OBJECTIVE: Rewrite the stretch of rows from the line containing "How do I perform: Hide" through the end of the rows, switching "layer" to "group" and keeping everything else the same. Return only those lines, and leave the pictures out.

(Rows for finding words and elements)
····················

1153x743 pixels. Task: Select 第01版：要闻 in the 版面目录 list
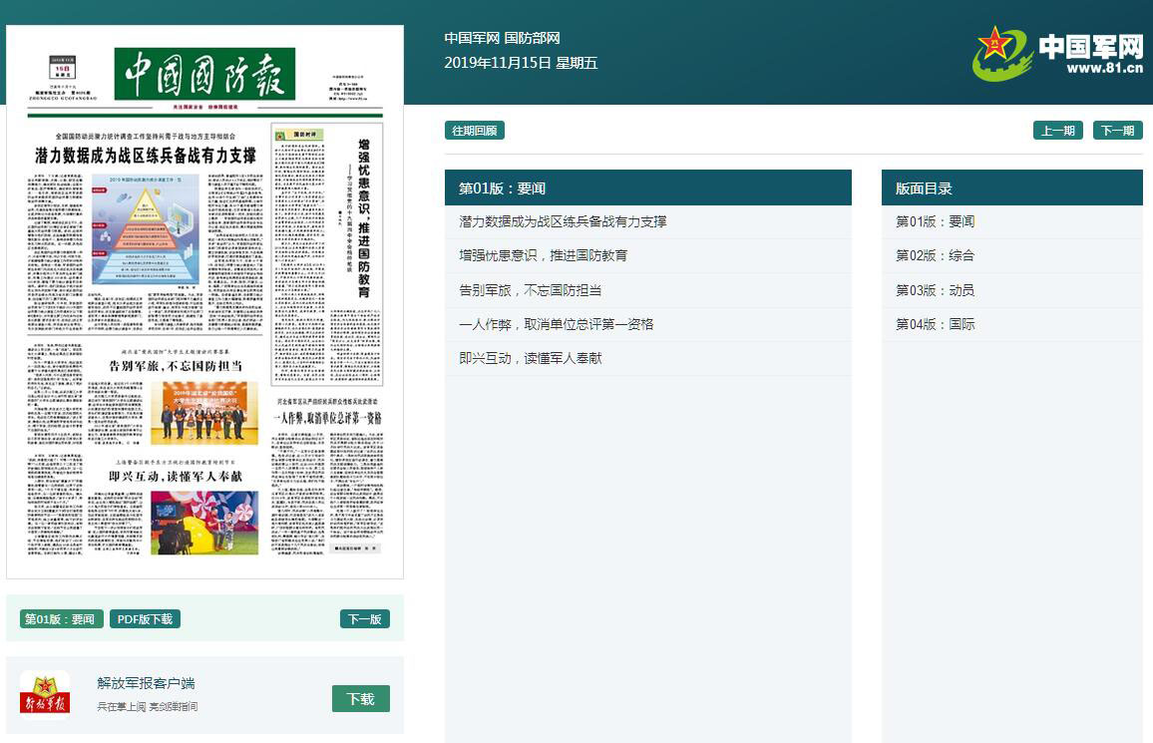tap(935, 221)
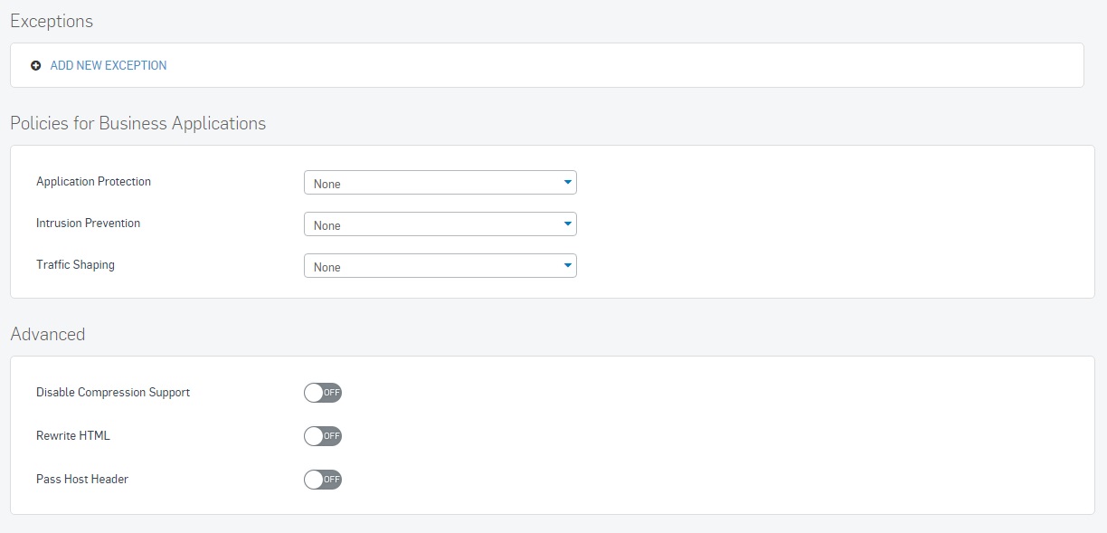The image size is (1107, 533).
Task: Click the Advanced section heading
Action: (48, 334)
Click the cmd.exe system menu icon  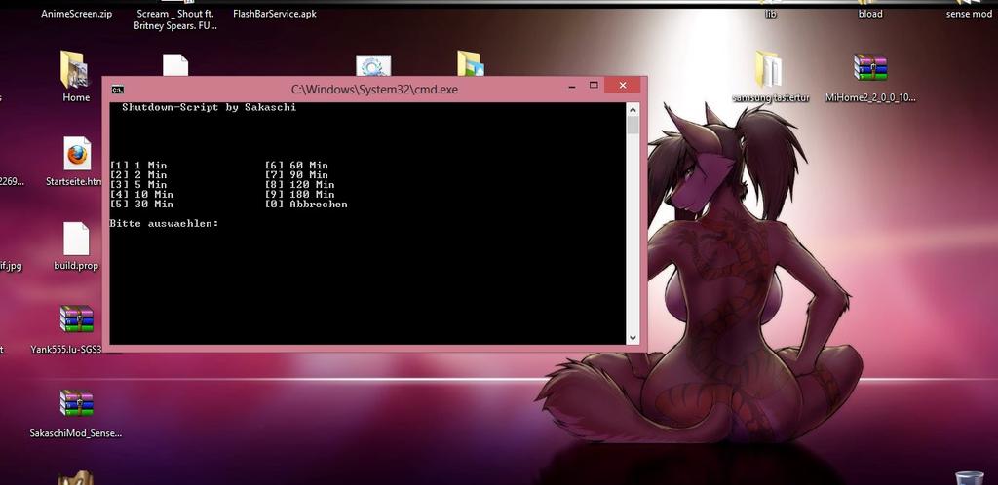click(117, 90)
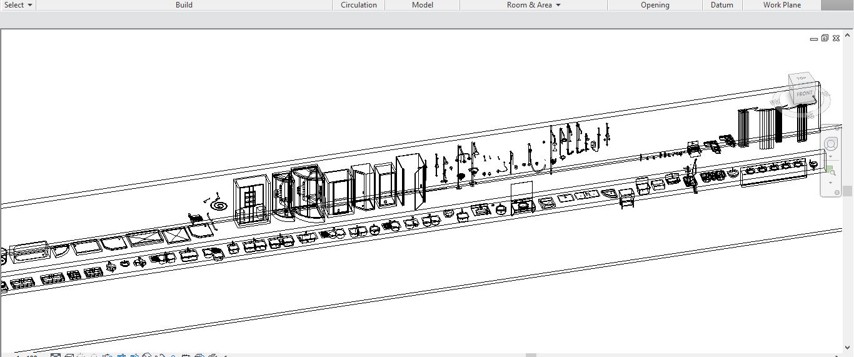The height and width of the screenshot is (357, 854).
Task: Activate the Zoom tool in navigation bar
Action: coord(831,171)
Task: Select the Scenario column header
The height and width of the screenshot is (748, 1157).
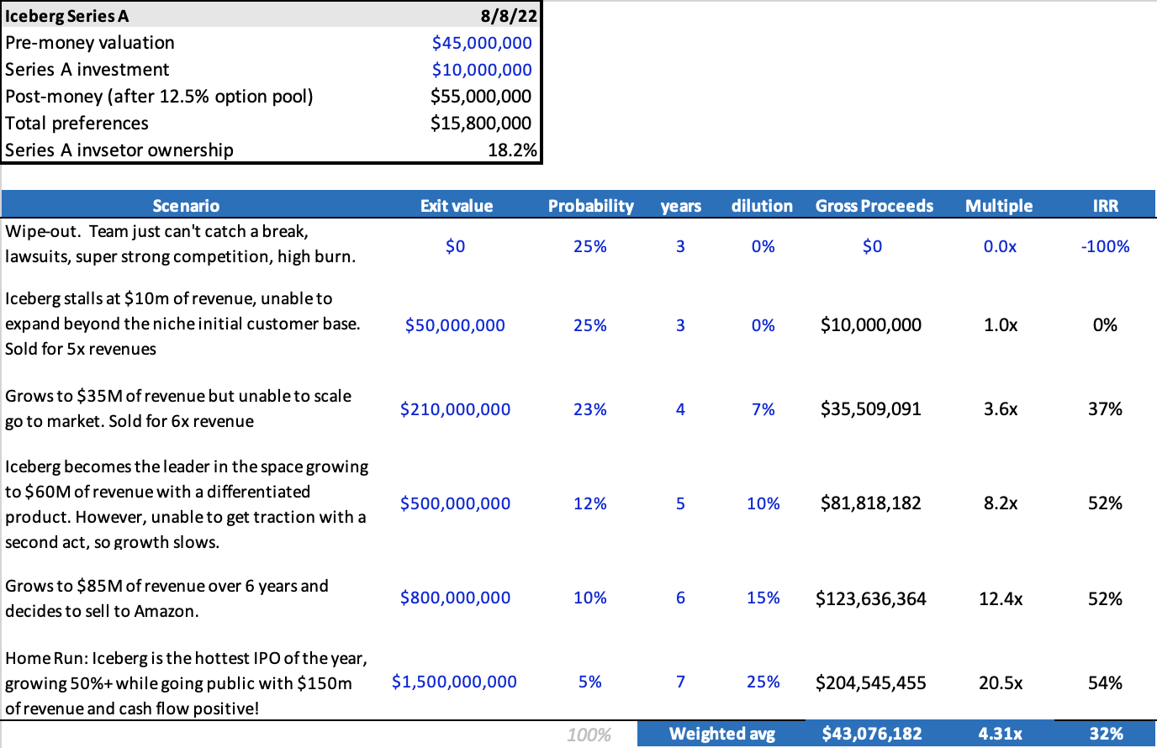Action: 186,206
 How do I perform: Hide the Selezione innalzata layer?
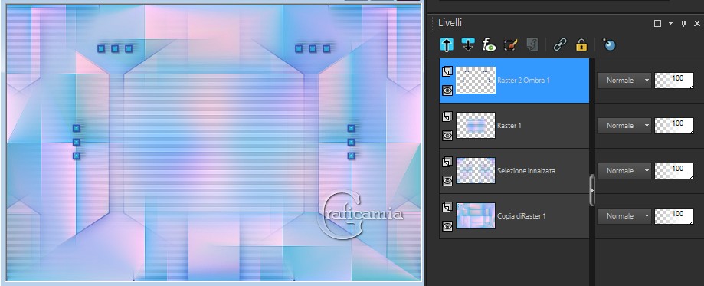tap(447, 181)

····················

RESPONSE FOR THIS EXERCISE:
 How do I perform: Hide the Selezione innalzata group?
tap(447, 181)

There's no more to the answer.